▶ Directions
Turn the rows below into a numbered list, skipping any blank lines. Leave the pictures out of your answer.

[Item-finding rows]
··········
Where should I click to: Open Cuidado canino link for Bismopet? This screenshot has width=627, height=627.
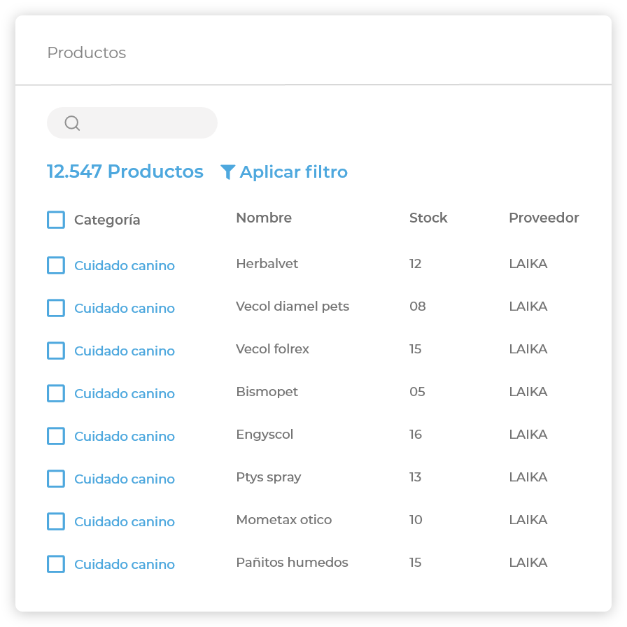pos(125,394)
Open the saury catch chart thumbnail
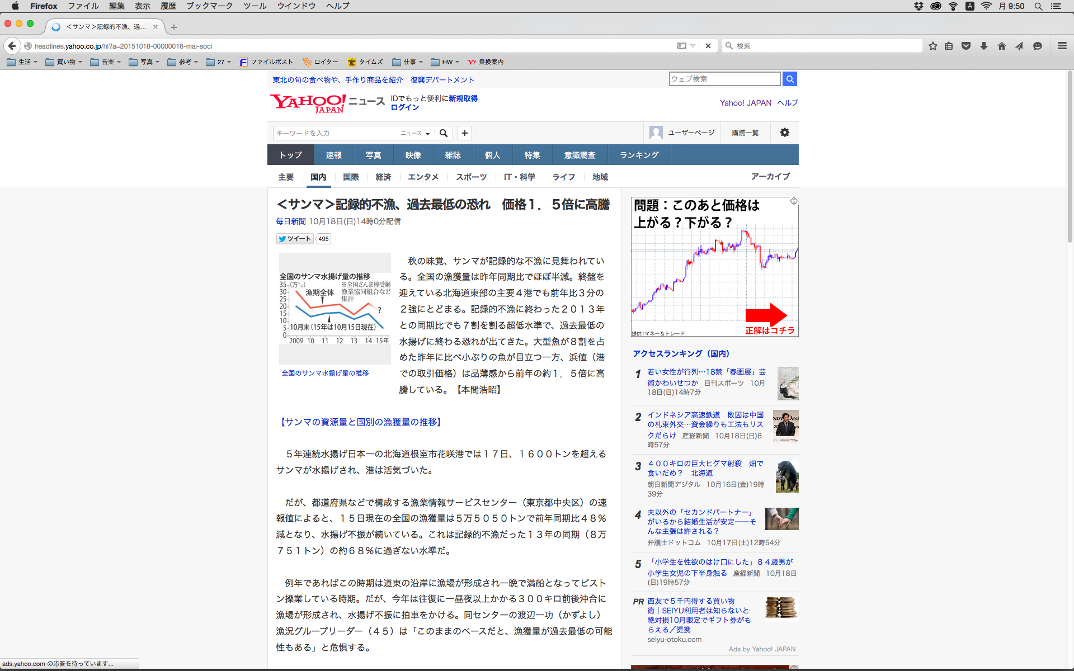The image size is (1074, 671). coord(335,309)
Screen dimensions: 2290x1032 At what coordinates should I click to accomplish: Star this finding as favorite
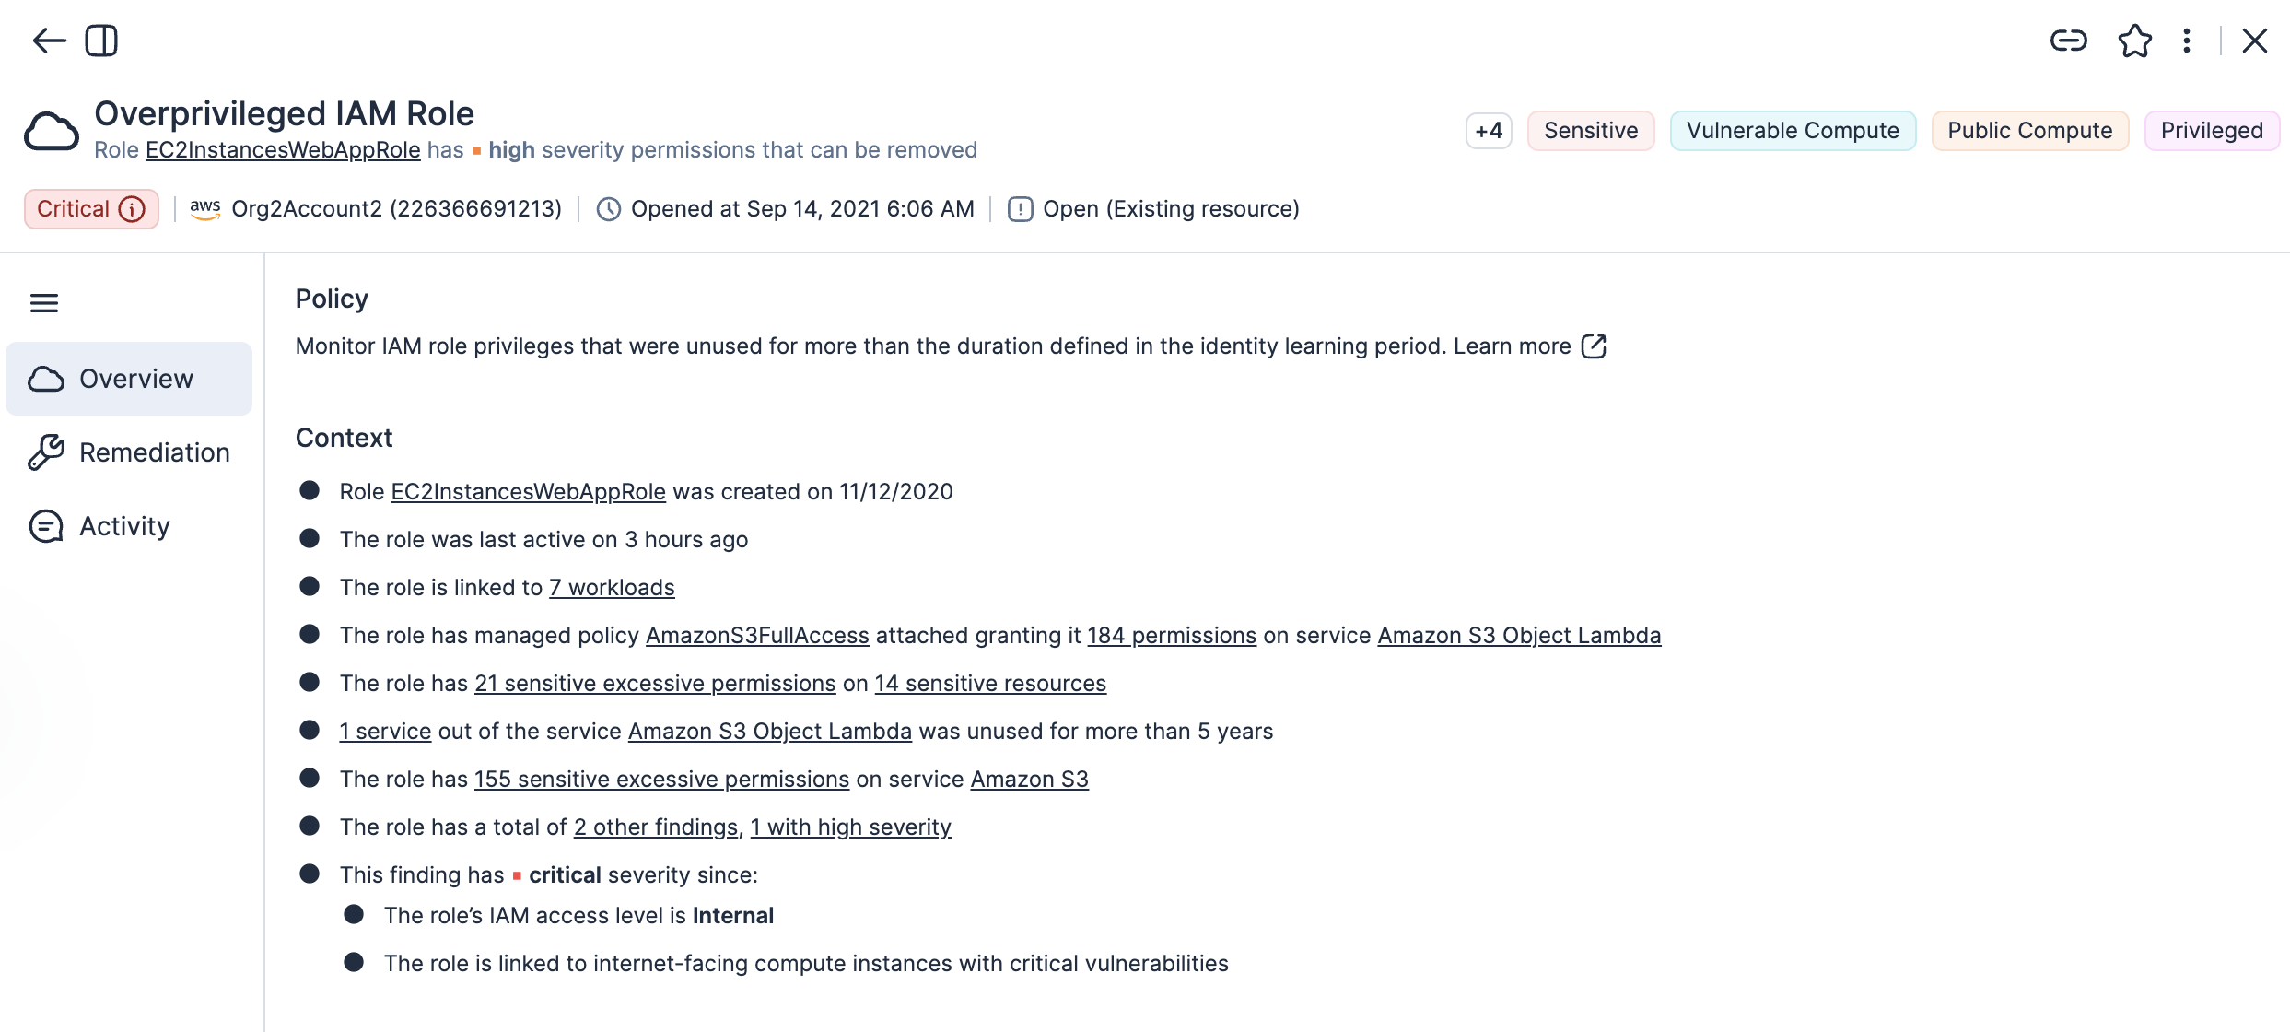click(2134, 41)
··········
▶ The solution
1. Where should I click to: Open Cuidado canino link for Bismopet? This screenshot has width=627, height=627.
2. pos(125,394)
3. Open the saury catch chart thumbnail
4. The image size is (1074, 671). coord(335,309)
5. Screen dimensions: 2290x1032 At what coordinates should I click to accomplish: Star this finding as favorite
6. click(2134, 41)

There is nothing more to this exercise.